OK, so, I'm supposed to solve the differential equation $\frac{dy}{dx} = \frac{y+2x}{y-2x}$ by making the substitution $y = ux$, to make the equation separable. Then $\frac{dy}{dx} = u + x\frac{du}{dx},$ which changes the equation to $\frac{1}{x} dx = \frac{2-u}{u^2-3u-2}du,$ and then by integrating I get $\ln|x|+C = \frac{1}{2\sqrt{17}} \left[ (1-\sqrt{17}) \ln\,\left| u-\frac{3+\sqrt{17}}{2}\right| - (1+\sqrt{17}) \ln\, \left|u-\frac{3-\sqrt{17}}{2} \right| \right].$
Assuming I did that correctly, my question then becomes: if I resubstitute in for $u \ldots$ is that it? I don't think I can isolate $y$ from this, and Wolfram|Alpha seems to agree with me. I mean, is this implicit solution acceptable?
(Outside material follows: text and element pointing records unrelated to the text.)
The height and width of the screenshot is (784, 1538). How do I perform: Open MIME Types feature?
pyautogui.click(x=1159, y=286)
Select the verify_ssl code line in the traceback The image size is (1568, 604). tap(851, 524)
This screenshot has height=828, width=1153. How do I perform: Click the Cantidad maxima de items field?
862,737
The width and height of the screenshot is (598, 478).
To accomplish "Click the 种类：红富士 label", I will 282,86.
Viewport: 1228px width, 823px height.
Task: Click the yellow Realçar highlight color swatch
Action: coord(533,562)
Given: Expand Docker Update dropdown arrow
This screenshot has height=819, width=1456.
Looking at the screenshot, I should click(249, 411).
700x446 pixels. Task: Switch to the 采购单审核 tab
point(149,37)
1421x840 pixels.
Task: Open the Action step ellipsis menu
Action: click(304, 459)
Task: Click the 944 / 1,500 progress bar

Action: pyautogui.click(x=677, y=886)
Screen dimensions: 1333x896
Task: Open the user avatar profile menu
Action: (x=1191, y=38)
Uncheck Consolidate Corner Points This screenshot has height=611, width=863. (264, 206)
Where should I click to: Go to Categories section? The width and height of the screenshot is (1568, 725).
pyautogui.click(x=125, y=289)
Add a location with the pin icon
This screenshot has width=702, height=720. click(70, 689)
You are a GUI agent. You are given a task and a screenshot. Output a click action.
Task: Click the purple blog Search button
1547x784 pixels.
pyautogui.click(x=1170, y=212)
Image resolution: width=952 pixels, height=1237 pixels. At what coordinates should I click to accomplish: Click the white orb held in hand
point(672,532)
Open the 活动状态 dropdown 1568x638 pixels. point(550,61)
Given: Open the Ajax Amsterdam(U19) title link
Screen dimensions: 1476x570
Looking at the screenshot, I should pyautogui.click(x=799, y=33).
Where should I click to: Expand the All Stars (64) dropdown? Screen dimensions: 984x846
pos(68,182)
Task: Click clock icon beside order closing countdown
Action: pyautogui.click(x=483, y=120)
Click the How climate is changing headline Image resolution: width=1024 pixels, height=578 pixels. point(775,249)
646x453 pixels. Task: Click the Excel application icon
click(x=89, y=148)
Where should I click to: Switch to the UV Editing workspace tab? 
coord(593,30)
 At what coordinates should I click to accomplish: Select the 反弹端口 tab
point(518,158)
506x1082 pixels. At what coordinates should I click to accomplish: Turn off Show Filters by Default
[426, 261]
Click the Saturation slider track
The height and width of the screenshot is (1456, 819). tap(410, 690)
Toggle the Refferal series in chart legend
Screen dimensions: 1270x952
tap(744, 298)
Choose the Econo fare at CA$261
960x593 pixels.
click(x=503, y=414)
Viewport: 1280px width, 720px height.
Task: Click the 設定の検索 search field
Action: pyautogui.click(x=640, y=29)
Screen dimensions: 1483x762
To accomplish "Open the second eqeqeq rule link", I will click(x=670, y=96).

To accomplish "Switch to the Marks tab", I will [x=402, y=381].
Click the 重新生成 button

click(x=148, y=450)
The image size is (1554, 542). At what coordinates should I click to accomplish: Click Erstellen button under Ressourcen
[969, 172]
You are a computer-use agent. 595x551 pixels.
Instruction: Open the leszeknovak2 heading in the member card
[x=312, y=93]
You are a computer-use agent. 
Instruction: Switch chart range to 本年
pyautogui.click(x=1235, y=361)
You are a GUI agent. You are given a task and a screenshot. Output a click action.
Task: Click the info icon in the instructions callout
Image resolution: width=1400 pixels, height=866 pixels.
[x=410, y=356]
This isn't the whole story, however; I've found two linear solutions, $y = \left(\frac{3 \pm \sqrt{17}}{2}\right)x,$ to the differential equation essentially by showing that $d^2y/dx^2 \rightarrow 0$ as $x\rightarrow\pm\infty$ and then subtituting $y=Ax$. Notwithstanding the fact that it yielded correct solutions, though, I can't vouch for the validity of this method, as I already knew that those were correct and invented some fanciful method for deriving them... If this has any value to it, some basic instruction would be enormously appreciated.